All access had been closed by the authorities.
The highway and major routes were also blocked.
Protesters responded by throwing stones and setting up barricades with makeshift objects, including planks and stones, and setting tires on fire.
This mobilization throughout Senegal is the first major protest since the postponement of the vote decreed by Macky Sall, just three weeks before the deadline, in the midst of a political fight over the candidates retained or rejected for the vote.
The National Assembly approved on Monday a postponement until December 15 and also voted to maintain Macky Sall in power until his successor takes office.
These decisions opened a serious political crisis in Senegal and plunged the country into a period of uncertainty.
Journalists targeted
Reporters Without Borders was “outraged” by the targeting of at least 5 journalists by police during demonstrations in Dakar.
A journalist from the Seneweb site was brutally arrested and hospitalized following discomfort, according to the NGO.
Another journalist from the newspaper Enquête was hit in the jaw, and tear gas was targeted in particular at the headquarters of the private television station Walf TV, whose license was recently revoked by the authorities.
At the Masjidounnour mosque in Dakar, for the great Muslim Friday prayer, imam Ahmed Dame Ndiaye protested against the political situation.
“Even the president can make mistakes and in this case it is up to us to tell him the truth,” he said, adding that “no one has the right to watch society being destroyed ".

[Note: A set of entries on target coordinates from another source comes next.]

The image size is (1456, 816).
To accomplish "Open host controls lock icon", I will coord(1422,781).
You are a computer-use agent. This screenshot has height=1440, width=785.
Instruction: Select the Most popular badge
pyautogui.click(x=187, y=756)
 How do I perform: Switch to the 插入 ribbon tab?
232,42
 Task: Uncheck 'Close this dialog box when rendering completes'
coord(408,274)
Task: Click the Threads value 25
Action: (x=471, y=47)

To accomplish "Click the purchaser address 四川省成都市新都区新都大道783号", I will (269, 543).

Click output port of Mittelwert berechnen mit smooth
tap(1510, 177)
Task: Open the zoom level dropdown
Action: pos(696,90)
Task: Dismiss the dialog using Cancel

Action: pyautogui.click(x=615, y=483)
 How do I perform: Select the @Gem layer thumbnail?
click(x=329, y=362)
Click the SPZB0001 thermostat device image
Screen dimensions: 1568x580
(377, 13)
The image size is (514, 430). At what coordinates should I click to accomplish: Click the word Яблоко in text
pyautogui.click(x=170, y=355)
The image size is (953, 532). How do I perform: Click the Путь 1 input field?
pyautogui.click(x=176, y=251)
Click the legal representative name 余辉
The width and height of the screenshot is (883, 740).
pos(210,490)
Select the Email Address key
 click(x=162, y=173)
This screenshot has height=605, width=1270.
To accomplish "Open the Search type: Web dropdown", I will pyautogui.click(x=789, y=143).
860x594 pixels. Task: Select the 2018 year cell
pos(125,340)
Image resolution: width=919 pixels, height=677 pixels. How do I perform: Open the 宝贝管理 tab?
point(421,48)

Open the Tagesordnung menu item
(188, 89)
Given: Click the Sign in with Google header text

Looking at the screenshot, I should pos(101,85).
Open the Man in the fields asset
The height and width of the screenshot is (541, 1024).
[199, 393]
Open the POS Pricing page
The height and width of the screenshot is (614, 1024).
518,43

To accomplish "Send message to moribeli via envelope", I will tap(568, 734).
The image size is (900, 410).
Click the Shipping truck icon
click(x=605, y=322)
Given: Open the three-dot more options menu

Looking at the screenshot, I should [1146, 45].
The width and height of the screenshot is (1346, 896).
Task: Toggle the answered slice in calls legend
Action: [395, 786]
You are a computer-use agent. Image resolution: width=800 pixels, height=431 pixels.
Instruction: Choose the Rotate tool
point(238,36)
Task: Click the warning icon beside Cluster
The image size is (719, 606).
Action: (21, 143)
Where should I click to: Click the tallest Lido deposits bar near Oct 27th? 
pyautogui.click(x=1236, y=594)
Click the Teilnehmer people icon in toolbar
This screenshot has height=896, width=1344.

In the morning, teachers set the tone with walkouts in schools.
At the Blaise Diagne high school in Dakar, hundreds of students left their classes at 10 a.m.
“This is just the beginning of a fight.
If the government persists, we will be forced to take other actions,” Assane Sene, a unionized history and geography professor at this establishment, told AFP.
Another demonstration planned for Tuesday
The postponement of the presidential election for 10 months has sparked outrage widely shared on social networks.
The opposition calls for a “constitutional coup”.
She suspects a scheme to avoid the defeat of the candidate of the presidential camp, or even to keep President Sall at the head of the country for several more years.
Read alsoPostponement of the presidential election in Senegal: what is Macky Sall playing at?
A group of 14 opposition candidates filed an appeal with the Supreme Court in the afternoon.
Attempts to demonstrate since the announcement of the postponement have been repressed and dozens of people arrested.
Dozens of people have been killed and hundreds arrested since 2021 during different episodes of protest.
The Aar Sunu Élection collective (“Let’s protect our election”), which is planning another demonstration on Tuesday, insisted on its desire to protest peacefully.
A dozen candidates opposed to the change of calendar, out of the 20 selected by the Constitutional Council, expressed their desire for convergence with civil society.